Why would inequality be a problem? People aren’t alike. Their abilities aren’t alike. Their capacity for work isn’t alike. I don’t feel guilty for what I’ve worked to have. I don’t expect people “above” me do either. Even if they inherited it. Someone worked for what they have.
The only inequality that bothers me is the inequality before the law. The people who are given special dispensation and special privilege and special exemption from regulations.
The other thing that bothers me is the societal equivalent of the literary darlings: people who are wafted up – usually by the political establishment, though they might be “businessmen” – to become post turtles, as in, no one knows how the turtle got on top of the post, it doesn’t know how it got there or what to do, and you can bet some damn fool put it up there.
Which again comes back to inequality of treatment.
That doesn’t bug me if it’s occasional – luck exists, and she’s no lady – but it disturbs living daylights out of me when it’s systematic and hinges on speaking brownnose to power.

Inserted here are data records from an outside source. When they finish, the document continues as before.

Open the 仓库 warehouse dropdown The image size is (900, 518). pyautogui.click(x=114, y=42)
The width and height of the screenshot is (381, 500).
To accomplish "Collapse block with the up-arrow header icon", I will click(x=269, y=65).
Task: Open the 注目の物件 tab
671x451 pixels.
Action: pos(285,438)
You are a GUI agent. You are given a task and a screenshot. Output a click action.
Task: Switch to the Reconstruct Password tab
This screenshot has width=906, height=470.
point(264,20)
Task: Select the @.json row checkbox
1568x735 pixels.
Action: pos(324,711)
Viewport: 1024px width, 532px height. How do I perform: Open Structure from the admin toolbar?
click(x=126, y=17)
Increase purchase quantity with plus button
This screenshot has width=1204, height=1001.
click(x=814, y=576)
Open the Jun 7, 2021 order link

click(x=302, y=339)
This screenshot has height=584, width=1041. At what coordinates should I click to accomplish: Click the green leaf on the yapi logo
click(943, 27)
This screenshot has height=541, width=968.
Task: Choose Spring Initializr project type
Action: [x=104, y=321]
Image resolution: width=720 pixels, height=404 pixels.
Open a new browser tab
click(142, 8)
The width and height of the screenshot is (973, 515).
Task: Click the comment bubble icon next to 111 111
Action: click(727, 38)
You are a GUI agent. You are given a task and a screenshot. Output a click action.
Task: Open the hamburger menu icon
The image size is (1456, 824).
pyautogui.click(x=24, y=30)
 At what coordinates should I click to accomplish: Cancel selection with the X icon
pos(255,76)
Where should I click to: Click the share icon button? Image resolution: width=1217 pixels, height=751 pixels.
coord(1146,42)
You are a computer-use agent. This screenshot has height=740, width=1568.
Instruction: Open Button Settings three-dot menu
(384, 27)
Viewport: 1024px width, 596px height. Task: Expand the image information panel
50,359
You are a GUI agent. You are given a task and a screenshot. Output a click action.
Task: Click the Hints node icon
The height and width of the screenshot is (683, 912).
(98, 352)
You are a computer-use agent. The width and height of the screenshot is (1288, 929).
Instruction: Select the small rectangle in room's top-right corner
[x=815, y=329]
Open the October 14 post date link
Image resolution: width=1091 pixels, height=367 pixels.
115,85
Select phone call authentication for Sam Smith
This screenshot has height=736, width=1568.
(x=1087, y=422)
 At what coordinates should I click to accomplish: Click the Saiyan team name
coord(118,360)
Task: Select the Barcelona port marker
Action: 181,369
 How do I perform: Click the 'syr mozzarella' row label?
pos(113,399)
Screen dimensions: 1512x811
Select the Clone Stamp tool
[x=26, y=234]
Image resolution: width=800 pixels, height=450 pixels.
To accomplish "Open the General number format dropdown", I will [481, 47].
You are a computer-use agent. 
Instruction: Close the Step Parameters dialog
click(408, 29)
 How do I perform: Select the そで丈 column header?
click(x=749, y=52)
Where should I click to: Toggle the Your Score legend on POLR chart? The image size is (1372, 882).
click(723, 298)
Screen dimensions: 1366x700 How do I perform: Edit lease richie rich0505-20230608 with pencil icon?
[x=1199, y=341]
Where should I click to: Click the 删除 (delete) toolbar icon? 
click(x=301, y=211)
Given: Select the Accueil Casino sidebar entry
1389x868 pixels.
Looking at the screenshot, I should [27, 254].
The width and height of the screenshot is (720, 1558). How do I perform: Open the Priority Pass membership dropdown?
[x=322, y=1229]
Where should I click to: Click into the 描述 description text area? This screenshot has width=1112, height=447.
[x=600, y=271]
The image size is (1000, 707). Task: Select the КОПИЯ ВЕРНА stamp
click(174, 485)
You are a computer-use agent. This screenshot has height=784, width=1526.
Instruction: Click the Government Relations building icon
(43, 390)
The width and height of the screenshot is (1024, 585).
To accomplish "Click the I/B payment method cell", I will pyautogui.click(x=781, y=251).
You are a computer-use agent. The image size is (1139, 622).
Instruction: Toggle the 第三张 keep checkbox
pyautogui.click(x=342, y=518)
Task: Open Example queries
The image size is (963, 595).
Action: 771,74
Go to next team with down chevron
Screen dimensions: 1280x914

It still doesn’t blight all my existence to know those people exist, mind. At most it makes me wish to fight for a fairer world, knowing it will never be perfectly fair.
But inequality? I sort of expect it. I take it as a demonstration that the world is working properly. Money is a stupid way to judge how people live, anyway, since some people live like kings on two cents and some people are poor on a fortune.
Why should I care that we’re not all equal? And why should the government care?
It doesn’t of course. It just sees a possibility – riding on the backs of those who hate the very idea of anyone doing better – to grab more power to itself. Because, again, money isn’t everything, and some people’s greed is for power, and those are ALL in government.
But there are people who do care. Their minds are foreign and strange. And others think they care, because the media has told us inequality is a bad thing over and over again (in service of a government power grab, of course.)
If you’re one of those, stop and think. Should you care if people aren’t equal? Equalite was never a call of the American revolution. People were very unequal then, even people who fought for independence.
But they fought for the right to be equal in the one way that counted – under the law.
And it’s the only way that should count for us too.